### WHAT YOU HAVE TO DO
Repeat word for word the part of the RAID controller battery ticket between "This is one" and "the Data-Platform-SRE board.", inclusive.

Page MenuHomePhabricator

Replace RAID controller battery on an-worker1095
Closed, ResolvedPublic

Description

We have experienced a RAID controller battery failure in an-worker1095.

This is one of a batch of servers that have been particularly prone to this issue.

I think we should have some spares in stock, so it would be great if it could be replaced please. I can shut down the server whenever it's convenient.

Event Timeline

BTullis triaged this task as Medium priority.
BTullis added a project: ops-eqiad.
BTullis moved this task from Incoming to Blocked / Waiting on the Data-Platform-SRE board.
BTullis added a subscriber: Jclark-ctr.

Hi @Jclark-ctr - We've had another RAID controller fail from the same batch of servers again.
Would you be able to replace it please, when convenient. I can downtime it and shut it down ahead of time for you. Thanks.

### MATERIAL PROVIDED
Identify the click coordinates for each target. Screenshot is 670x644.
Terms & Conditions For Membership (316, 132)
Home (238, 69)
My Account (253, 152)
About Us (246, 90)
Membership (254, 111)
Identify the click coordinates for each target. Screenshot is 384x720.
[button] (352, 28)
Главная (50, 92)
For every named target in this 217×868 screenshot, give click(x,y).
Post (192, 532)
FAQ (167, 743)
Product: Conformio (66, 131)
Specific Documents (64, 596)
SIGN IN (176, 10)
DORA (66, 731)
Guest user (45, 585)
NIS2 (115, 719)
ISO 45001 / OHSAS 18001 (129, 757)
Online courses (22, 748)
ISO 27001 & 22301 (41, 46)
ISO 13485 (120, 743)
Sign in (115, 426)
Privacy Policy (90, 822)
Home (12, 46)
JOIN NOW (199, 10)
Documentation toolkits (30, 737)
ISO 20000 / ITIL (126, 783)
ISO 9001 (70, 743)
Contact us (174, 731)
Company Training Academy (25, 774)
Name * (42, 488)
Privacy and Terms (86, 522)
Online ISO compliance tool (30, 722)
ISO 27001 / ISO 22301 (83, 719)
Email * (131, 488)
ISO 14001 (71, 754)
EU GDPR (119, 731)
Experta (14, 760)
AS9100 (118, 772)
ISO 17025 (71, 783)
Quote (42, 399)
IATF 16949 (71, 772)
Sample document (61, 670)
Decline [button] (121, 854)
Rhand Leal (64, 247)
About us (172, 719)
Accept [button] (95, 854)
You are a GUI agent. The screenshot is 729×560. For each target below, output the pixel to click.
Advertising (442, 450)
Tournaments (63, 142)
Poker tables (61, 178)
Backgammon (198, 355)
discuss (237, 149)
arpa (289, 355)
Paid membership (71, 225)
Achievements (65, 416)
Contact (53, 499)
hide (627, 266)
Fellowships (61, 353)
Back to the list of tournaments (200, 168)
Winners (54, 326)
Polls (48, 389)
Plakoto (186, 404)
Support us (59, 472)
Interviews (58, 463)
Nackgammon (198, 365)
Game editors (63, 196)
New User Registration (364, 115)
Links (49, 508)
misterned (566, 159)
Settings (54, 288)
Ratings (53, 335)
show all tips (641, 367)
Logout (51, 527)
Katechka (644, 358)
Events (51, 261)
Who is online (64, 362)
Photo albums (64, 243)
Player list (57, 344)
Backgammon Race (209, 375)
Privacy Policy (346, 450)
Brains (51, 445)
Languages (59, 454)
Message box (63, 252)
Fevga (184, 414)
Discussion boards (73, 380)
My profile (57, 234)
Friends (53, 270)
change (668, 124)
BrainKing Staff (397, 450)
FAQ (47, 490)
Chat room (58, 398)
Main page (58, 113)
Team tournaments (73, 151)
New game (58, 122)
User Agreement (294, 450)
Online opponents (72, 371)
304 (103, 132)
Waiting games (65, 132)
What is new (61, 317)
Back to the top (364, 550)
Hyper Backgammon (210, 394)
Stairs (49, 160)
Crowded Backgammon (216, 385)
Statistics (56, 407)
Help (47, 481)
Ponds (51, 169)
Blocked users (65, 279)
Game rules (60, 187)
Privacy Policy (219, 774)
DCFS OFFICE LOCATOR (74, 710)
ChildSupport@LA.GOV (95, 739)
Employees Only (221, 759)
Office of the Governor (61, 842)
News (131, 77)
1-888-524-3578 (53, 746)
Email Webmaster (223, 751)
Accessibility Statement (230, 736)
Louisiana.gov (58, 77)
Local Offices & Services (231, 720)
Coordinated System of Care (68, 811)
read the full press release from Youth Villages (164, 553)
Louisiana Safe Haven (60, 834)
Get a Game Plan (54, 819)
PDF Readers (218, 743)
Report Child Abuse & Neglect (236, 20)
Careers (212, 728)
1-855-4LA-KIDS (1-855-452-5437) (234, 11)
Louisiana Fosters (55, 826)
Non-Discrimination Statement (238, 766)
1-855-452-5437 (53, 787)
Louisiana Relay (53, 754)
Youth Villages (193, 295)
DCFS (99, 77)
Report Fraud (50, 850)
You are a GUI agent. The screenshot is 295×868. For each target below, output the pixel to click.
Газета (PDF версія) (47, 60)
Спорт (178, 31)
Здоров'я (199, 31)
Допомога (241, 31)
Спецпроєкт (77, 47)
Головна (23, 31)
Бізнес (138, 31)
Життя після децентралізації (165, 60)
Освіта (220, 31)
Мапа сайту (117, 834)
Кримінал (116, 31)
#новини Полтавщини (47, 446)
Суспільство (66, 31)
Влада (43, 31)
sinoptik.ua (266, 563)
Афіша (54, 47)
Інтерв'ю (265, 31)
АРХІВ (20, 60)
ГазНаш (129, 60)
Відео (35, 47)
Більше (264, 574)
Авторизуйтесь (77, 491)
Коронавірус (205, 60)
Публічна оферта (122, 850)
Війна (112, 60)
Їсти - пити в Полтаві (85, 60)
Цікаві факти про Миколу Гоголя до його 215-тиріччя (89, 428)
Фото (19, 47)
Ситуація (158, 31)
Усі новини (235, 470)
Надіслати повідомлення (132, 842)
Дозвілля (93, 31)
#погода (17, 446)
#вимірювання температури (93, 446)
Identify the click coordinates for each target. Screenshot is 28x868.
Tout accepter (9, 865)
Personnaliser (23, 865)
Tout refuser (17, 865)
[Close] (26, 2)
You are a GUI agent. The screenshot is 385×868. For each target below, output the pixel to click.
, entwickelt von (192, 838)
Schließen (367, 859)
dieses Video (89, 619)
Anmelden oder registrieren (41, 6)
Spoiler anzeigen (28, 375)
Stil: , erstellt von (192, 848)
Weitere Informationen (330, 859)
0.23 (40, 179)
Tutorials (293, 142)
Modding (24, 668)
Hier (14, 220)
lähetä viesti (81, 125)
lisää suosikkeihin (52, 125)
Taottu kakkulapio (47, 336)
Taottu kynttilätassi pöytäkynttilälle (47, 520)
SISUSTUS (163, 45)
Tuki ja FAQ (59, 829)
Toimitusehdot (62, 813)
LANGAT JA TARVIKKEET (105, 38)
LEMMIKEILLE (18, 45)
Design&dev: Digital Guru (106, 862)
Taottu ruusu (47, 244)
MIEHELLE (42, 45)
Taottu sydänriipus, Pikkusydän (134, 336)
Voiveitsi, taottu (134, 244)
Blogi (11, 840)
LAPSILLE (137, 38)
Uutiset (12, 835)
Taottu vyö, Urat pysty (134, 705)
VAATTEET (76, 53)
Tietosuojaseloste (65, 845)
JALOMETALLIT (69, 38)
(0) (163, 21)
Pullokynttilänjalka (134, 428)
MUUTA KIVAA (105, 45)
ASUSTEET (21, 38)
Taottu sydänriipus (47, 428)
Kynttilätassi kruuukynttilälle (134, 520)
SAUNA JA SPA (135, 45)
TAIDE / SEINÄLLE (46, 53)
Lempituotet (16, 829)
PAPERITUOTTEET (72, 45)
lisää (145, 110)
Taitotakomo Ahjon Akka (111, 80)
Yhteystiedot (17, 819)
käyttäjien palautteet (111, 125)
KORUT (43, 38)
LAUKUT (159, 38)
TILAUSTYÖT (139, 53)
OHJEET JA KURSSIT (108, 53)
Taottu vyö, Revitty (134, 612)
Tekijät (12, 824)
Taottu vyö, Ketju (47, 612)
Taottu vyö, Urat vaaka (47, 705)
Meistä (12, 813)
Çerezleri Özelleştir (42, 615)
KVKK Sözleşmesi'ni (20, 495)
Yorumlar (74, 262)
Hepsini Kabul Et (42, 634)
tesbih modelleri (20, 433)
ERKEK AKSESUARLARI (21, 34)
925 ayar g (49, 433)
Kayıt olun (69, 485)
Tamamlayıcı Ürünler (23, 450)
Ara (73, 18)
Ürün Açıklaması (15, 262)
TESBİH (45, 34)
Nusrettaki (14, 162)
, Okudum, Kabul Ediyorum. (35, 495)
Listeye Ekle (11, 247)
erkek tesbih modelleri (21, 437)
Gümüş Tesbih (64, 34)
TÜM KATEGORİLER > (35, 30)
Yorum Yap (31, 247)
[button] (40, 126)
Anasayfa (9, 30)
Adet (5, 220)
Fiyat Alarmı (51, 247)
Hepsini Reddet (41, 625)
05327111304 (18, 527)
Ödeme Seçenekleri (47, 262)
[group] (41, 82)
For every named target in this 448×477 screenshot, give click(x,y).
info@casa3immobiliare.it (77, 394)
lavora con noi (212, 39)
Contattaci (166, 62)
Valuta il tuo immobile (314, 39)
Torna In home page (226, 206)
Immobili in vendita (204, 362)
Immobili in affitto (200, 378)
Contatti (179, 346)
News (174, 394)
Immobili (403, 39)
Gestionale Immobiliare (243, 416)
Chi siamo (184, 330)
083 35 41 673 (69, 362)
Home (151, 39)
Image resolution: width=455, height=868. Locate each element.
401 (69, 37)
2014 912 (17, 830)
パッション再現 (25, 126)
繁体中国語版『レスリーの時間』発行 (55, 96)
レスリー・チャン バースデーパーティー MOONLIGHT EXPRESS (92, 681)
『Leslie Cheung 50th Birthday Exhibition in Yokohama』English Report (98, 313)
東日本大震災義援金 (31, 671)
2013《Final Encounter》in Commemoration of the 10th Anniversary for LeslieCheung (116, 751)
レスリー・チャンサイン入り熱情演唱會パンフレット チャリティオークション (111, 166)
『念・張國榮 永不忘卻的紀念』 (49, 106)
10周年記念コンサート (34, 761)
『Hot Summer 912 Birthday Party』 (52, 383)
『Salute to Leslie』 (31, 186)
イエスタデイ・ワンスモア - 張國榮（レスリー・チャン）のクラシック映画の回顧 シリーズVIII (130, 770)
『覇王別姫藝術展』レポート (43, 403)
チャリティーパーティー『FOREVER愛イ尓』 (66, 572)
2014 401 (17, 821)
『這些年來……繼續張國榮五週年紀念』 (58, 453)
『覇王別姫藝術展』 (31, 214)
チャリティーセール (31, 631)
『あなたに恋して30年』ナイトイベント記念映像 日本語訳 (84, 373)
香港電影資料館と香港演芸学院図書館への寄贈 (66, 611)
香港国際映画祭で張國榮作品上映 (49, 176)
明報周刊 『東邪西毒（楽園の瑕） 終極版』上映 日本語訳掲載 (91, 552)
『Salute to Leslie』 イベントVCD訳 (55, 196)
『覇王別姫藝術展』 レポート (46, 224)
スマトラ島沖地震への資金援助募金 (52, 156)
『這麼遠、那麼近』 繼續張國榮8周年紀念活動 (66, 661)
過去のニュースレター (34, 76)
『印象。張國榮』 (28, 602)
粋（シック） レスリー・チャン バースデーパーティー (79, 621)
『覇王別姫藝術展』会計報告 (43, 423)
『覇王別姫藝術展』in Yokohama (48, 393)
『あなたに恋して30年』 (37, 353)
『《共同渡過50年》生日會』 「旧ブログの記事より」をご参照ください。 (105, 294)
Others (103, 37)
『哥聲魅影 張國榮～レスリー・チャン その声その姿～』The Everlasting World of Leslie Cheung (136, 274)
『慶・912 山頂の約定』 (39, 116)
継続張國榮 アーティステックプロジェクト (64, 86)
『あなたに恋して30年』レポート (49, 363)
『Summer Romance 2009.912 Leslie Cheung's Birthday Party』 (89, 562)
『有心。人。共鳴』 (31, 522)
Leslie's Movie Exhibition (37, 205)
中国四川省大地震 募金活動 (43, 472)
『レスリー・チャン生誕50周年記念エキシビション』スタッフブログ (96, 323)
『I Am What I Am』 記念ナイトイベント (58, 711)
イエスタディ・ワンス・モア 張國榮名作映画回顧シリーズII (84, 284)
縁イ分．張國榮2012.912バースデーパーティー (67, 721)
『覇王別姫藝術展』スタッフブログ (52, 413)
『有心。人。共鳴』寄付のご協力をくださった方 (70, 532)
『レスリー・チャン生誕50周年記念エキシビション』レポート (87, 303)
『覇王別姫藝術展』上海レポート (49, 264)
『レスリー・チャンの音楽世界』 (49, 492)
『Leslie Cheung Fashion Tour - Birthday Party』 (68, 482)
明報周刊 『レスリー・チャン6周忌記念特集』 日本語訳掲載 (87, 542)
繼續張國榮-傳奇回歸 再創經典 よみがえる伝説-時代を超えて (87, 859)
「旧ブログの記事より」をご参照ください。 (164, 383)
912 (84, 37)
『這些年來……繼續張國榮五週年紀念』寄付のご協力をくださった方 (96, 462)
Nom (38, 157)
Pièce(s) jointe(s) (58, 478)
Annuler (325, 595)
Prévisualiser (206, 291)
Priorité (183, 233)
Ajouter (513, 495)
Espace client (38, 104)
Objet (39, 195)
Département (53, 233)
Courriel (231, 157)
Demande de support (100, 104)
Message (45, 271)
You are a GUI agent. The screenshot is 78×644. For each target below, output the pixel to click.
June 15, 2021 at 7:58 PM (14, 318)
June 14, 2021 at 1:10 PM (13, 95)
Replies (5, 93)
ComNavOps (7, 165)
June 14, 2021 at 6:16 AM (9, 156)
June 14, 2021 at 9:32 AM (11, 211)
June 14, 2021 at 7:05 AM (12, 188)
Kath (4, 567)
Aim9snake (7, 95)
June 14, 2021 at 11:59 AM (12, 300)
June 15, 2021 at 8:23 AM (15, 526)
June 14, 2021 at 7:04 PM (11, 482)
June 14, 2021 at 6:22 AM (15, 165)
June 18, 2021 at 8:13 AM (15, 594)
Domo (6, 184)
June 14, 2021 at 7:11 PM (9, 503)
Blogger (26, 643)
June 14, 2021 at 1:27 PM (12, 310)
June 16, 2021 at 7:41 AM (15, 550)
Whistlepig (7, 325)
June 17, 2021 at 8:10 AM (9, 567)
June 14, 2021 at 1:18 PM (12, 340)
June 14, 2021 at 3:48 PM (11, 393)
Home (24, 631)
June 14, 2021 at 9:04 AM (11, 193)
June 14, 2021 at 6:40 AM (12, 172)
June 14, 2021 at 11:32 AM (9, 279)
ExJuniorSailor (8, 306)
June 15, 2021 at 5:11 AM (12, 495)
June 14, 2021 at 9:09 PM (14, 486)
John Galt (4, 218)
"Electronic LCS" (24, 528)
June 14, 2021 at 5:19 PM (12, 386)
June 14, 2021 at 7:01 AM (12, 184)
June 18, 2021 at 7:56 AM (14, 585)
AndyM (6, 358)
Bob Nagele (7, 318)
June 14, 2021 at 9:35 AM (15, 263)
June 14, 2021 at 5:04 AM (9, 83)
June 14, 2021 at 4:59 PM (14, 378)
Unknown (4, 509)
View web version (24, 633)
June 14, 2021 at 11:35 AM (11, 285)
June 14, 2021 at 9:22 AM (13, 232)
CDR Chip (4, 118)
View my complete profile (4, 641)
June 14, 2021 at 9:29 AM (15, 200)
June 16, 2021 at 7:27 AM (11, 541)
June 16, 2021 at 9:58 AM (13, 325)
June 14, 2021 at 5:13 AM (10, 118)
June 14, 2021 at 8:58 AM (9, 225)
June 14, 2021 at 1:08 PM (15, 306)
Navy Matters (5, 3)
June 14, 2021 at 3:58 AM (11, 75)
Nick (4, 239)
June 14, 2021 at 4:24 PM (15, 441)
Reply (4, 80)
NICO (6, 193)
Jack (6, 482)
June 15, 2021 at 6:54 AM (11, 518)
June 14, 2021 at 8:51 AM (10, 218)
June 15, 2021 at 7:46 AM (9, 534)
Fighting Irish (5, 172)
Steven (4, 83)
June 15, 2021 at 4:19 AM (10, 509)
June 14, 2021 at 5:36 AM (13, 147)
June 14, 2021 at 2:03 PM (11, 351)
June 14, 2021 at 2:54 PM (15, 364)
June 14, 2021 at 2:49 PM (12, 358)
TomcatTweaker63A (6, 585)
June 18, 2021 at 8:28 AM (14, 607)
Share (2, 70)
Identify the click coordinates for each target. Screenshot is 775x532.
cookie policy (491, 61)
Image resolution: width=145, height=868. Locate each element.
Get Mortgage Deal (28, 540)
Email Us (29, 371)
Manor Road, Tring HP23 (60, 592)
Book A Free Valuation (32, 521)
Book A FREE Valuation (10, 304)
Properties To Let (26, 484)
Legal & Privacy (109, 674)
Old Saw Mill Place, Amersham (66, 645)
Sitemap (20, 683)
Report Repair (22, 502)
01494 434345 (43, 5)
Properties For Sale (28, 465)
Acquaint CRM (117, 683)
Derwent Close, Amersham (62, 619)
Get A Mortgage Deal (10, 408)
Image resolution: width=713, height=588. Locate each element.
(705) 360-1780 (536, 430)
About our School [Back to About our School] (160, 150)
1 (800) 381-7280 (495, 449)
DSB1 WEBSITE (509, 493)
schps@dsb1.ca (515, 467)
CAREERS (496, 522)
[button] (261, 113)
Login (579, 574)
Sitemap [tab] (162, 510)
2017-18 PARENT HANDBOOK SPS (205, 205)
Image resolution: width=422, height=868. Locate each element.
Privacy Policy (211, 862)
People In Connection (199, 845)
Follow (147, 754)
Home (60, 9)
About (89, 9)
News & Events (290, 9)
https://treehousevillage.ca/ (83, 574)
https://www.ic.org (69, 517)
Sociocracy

### RESPONSE FOR THIS EXERCISE
This is one of a batch of servers that have been particularly prone to this issue.

I think we should have some spares in stock, so it would be great if it could be replaced please. I can shut down the server whenever it's convenient.

Event Timeline

BTullis triaged this task as Medium priority.
BTullis added a project: ops-eqiad.
BTullis moved this task from Incoming to Blocked / Waiting on the Data-Platform-SRE board.